Extracted data section start

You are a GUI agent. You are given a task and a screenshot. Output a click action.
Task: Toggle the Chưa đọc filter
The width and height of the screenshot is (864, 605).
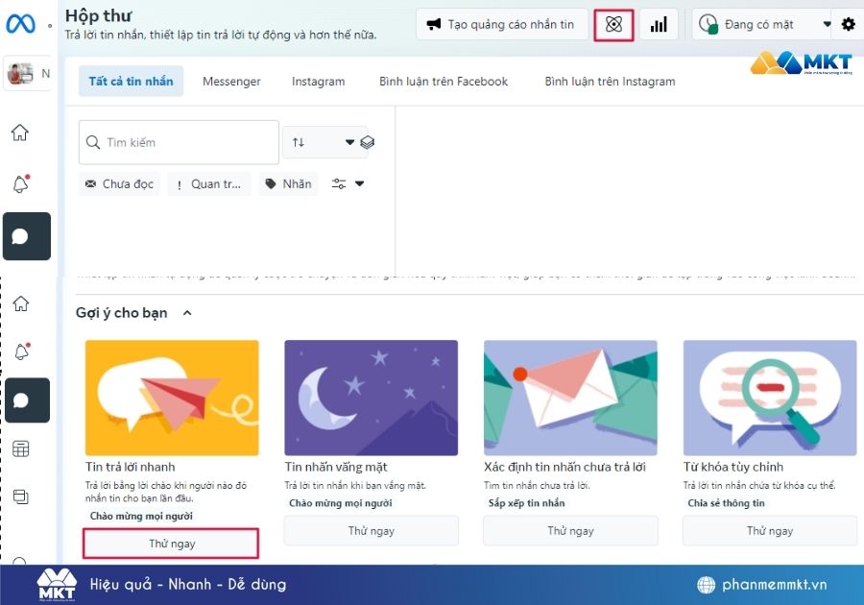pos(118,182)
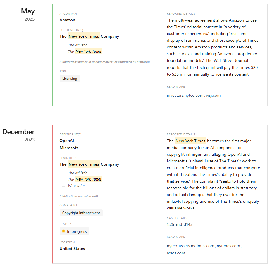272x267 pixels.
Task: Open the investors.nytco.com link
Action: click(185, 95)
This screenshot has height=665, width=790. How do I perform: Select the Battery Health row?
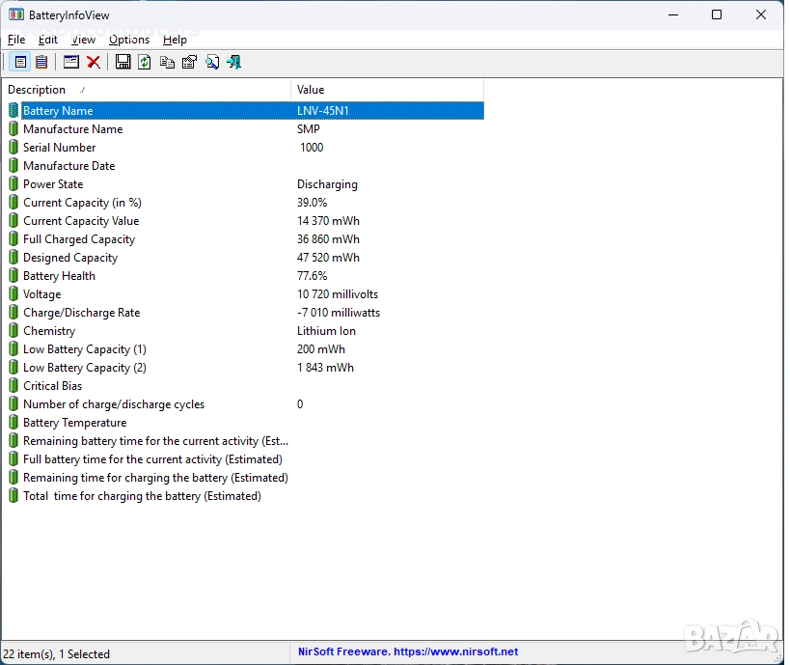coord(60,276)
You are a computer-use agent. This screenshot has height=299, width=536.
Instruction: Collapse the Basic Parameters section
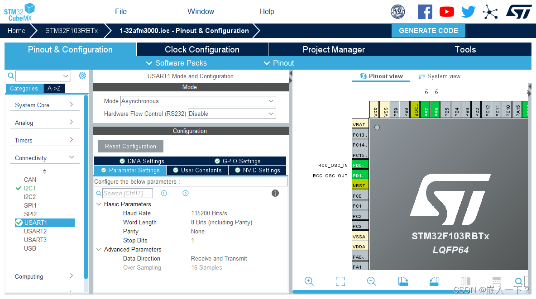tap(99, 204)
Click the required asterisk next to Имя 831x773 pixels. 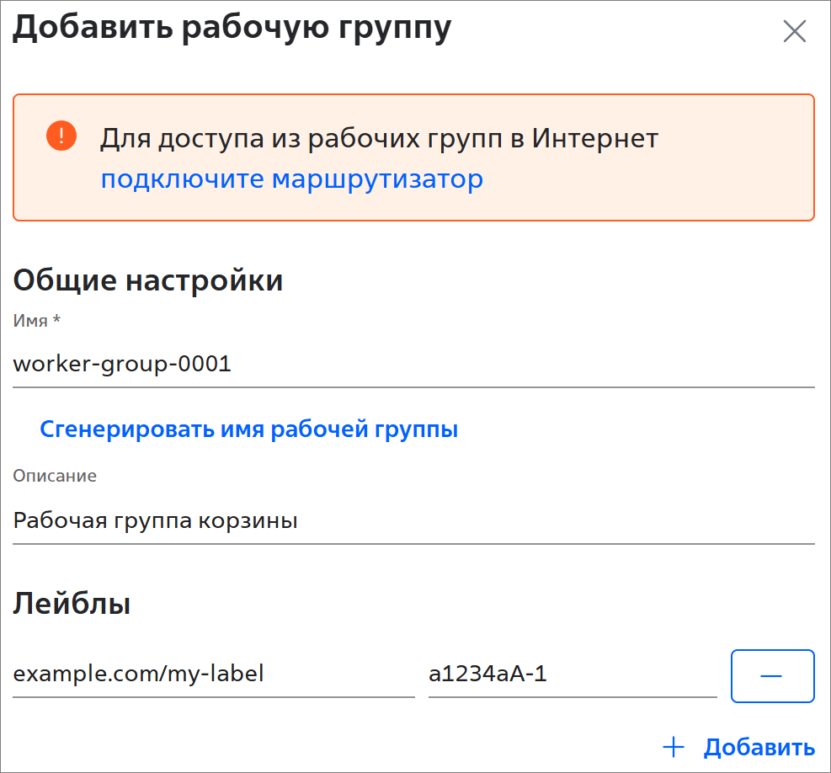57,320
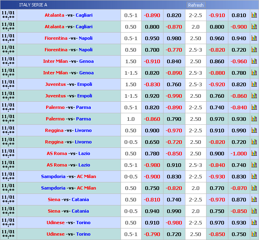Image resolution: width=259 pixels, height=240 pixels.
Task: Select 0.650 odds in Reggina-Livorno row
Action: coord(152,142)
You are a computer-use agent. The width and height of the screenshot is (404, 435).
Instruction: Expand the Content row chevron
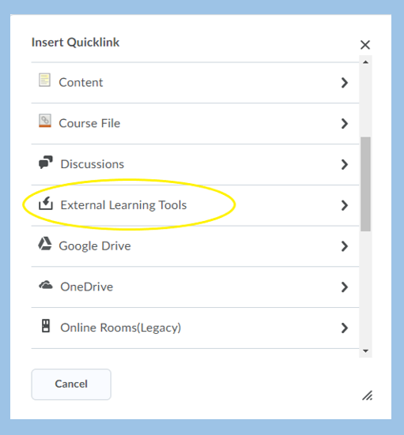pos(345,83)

Extracted data section end
Extracted data section start

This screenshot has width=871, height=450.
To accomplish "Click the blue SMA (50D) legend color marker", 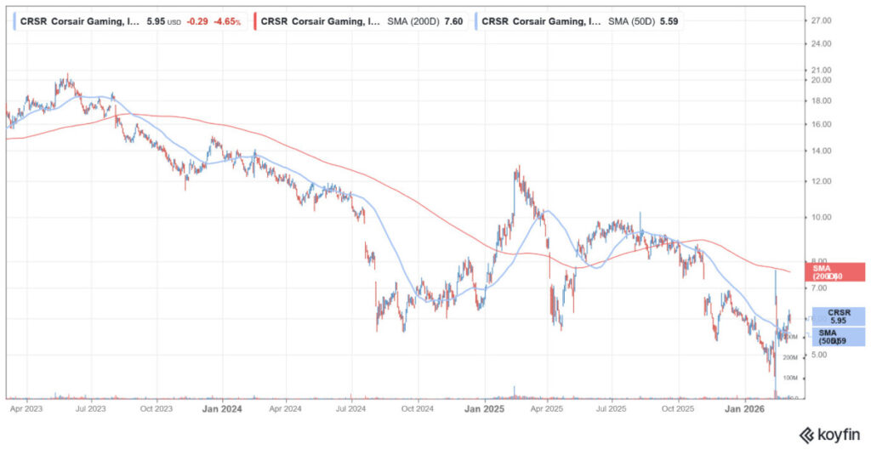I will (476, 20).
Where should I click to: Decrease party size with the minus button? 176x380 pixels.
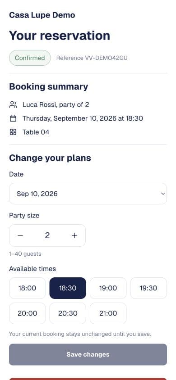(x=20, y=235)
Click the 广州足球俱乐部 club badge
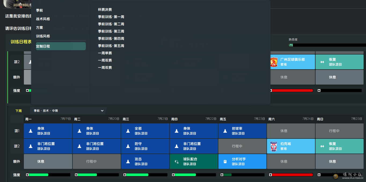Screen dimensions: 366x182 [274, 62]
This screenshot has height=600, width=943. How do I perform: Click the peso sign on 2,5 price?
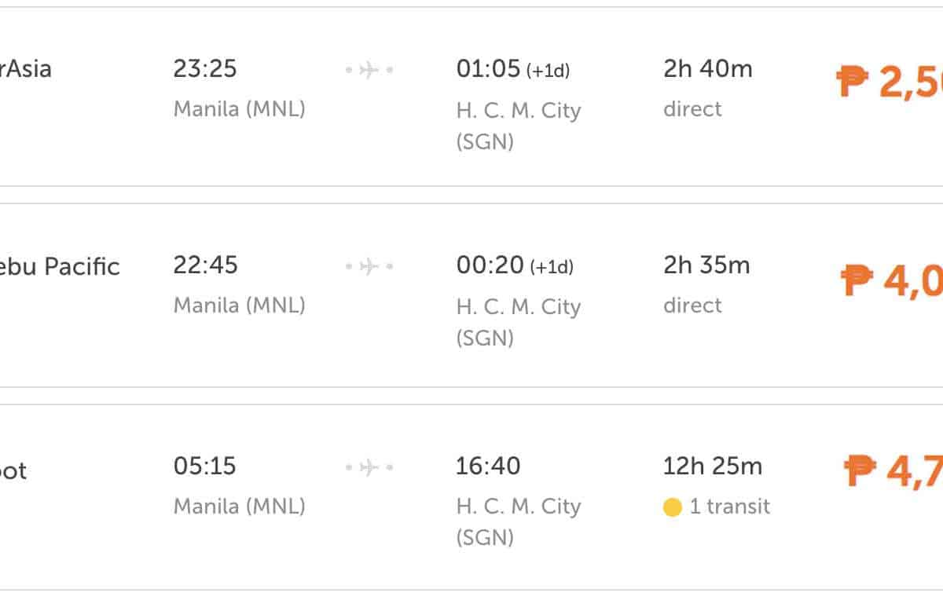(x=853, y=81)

Extracted data section end

**What you are asked to do:** For each line in the records that holds "agent", show that line as it stands.

**Exercise answer:**
You are a GUI agent. You are given a task and a screenshot. Output a click action.
You are a computer-use agent. This screenshot has height=299, width=536.
You are a computer-use agent. The width and height of the screenshot is (404, 435).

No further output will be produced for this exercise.